### Task set
1 > Using the profile of actor Tilda Cobham-Hervey, state whether each statement agrees with it: (a) Her mother was creative director of Restless Dance Theatre in Adelaide. (b) She was eighteen when she went to the audition for 52 Tuesdays. (c) The cast of 52 Tuesdays received the full script before filming began. Answer each with yes or no, and quote the words from the profile that decide it.
2 > Carry on the profile of actor Tilda Cobham-Hervey from the point where it stops.

### Quoted passage
Family members pummel aspiring actors with the same well-meaning phrases: “I just think you need a back-up plan”; “You’re setting yourself up for a lifetime of rejection”; “I thought you wanted to be a vet?”
Nothing like that was ever thrown at Tilda Cobham-Hervey. Her mother was creative director of Adelaide’s Restless Dance Theatre, while her father is one of the city’s most highly regarded lighting designers – it’s no surprise that by the time she was 14, Tilda had co-founded a circus company.
She admits she wasn’t the best circus performer around, and so she had to find another means to justify her presence. She found it by bringing a little theatre into her act. “OK, I’m hula-hooping, but maybe I could talk at the same time. That might keep me here,” says Cobham-Hervey. “So I was already very much linked in to the excitement of storytelling and performance.”
It wasn’t long before she was turning to acting proper, sans the acrobatics. “Not many people can say that they ran away from the circus,” she jokes.
Today she’s a prolific star of film and TV, but Cobham-Hervey’s big break came almost by accident. At 16, she tagged along to an audition for a feature film because she was a fan of the filmmakers. “I was very aware of their work and in awe of what they did. There was an audition being run, but I never expected to get the role. The character description was ‘fierce, confident, sexually aware’, and I was 16 and the complete opposite of that. I’d never kissed a boy, didn’t know what I was doing.”
She aced the audition. The film was 52 Tuesdays, the coming-of-age drama directed by Sophie Hyde that went on to to become a critical darling and audience favourite, winning best director at the Sundance Film Festival.
Playing a lead role in a feature film would be a big ask of any teenager, but the unusual shooting style of 52 Tuesdays provided a smoother introduction to the demands of screen acting. “It was shot every Tuesday, only on Tuesdays, for a year,” says Cobham-Hervey. “It was only one day a week, which made it very manageable and not so daunting because you were doing tiny pieces. We also never saw a script. We only got the script for the next Tuesday at the end of the filming day.

### Provided data
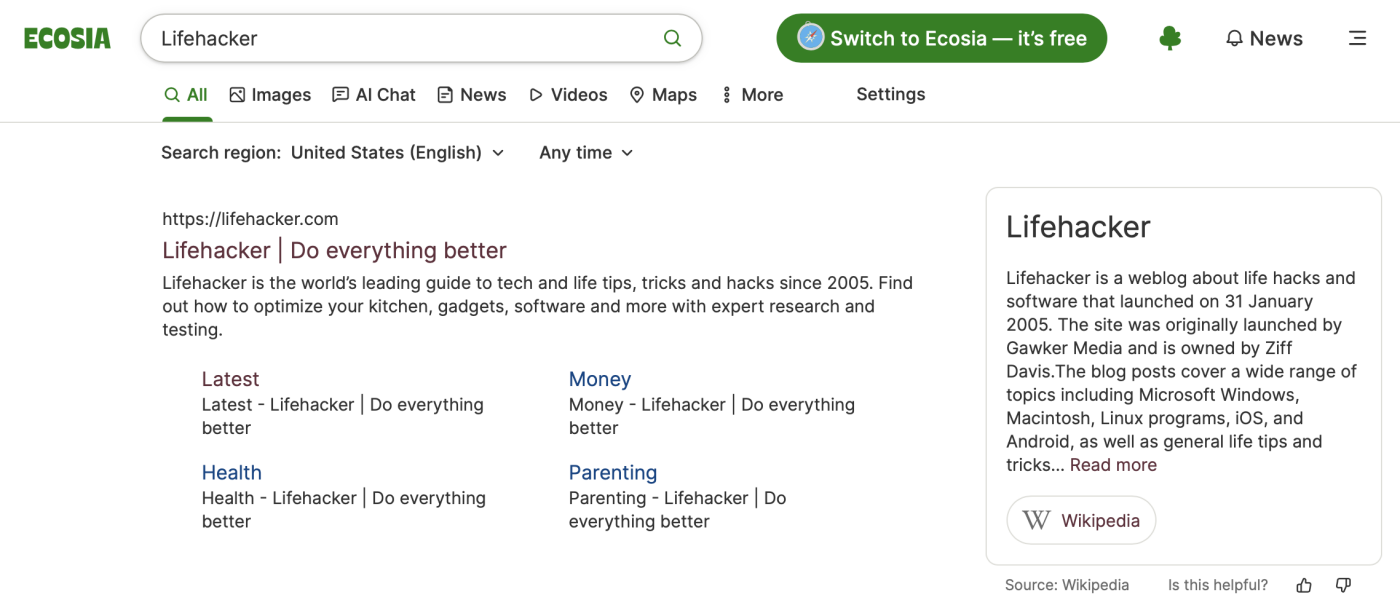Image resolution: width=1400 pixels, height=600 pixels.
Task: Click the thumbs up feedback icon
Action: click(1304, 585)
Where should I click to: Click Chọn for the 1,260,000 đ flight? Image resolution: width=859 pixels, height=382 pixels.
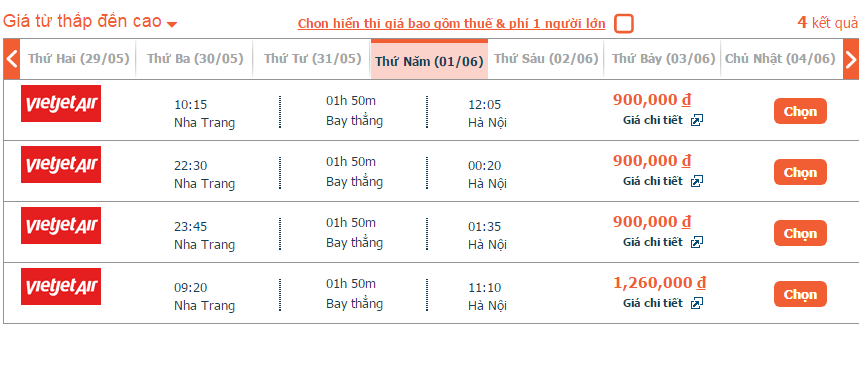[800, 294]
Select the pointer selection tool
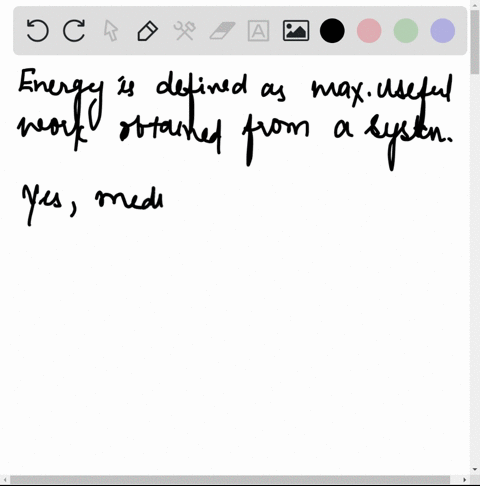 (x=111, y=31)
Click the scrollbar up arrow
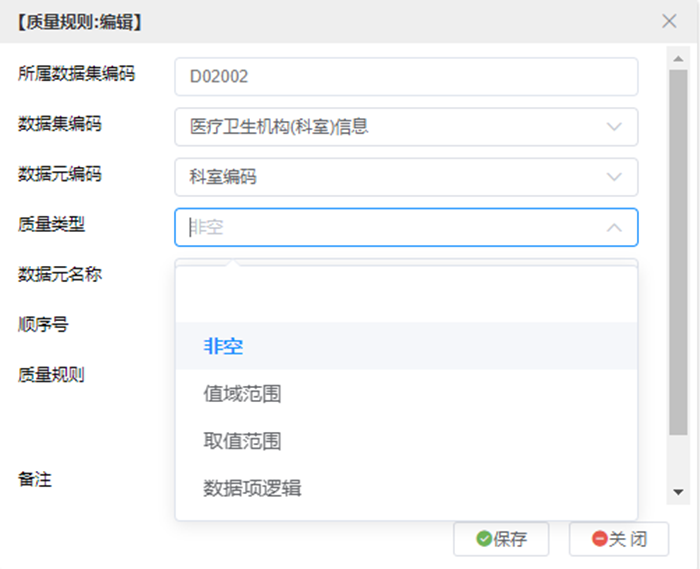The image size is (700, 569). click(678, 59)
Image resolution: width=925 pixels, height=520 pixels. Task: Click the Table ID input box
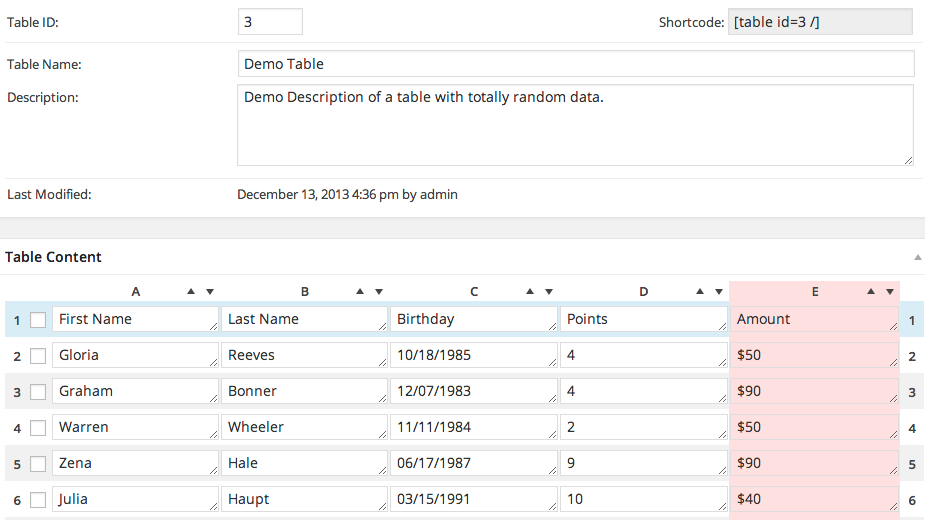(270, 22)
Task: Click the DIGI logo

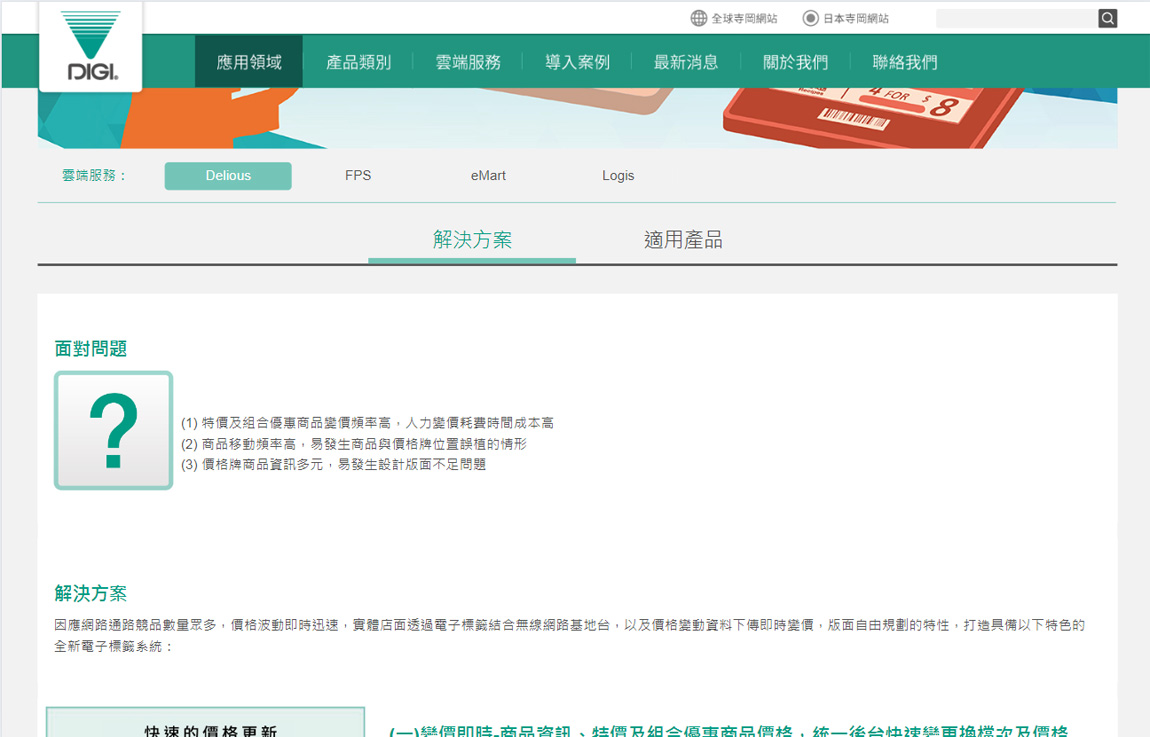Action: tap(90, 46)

* * *

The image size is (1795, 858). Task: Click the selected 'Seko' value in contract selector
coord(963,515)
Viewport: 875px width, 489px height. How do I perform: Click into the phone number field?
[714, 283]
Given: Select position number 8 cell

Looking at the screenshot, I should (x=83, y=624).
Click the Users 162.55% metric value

* * *

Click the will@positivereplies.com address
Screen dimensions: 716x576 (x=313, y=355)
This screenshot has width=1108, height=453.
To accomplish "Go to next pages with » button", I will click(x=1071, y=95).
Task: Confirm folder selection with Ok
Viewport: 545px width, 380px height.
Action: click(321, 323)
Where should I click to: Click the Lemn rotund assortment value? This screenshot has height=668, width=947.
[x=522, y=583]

### Answers in order
1 >
(a) Yes: "Her mother was creative director of Adelaide’s Restless Dance Theatre"
(b) No: "At 16, she tagged along to an audition for a feature film"
(c) No: "We also never saw a script. We only got the script for the next Tuesday at the end of the filming day."

2 >
“Because I grew up so much over that year, the things that I thought I wouldn’t be comfortable doing or didn’t think I would be able to understand or improvise with, that changed over the year as I grew,” she says. “I didn’t even particularly feel like we were making a film. It felt like we were all working on this art project.”
Today Cobham-Hervey is 30, and has a long series of screen successes to her name. She’s played Helen Reddy in the biopic I Am Woman, and travelled to Bulgaria to shoot last year’s Young Woman and the Sea. She’s had ongoing roles in series such as The Lost Flowers of Alice Hart and Netflix’s upcoming Apple Cider Vinegar. She met her partner, Dev Patel, while the pair were starring in 2018’s Hotel Mumbai, and she’s busy behind the screen too: she helped develop Patel’s directorial debut feature Monkey Man, and hopes to begin shooting her own first full-length feature later this year.
Cobham-Hervey loves preparing for her roles. “What’s so amazing about this job is that often there’s something you get to learn about. Either research and understanding someone’s experience or there are specific skills that you have to learn,” she says.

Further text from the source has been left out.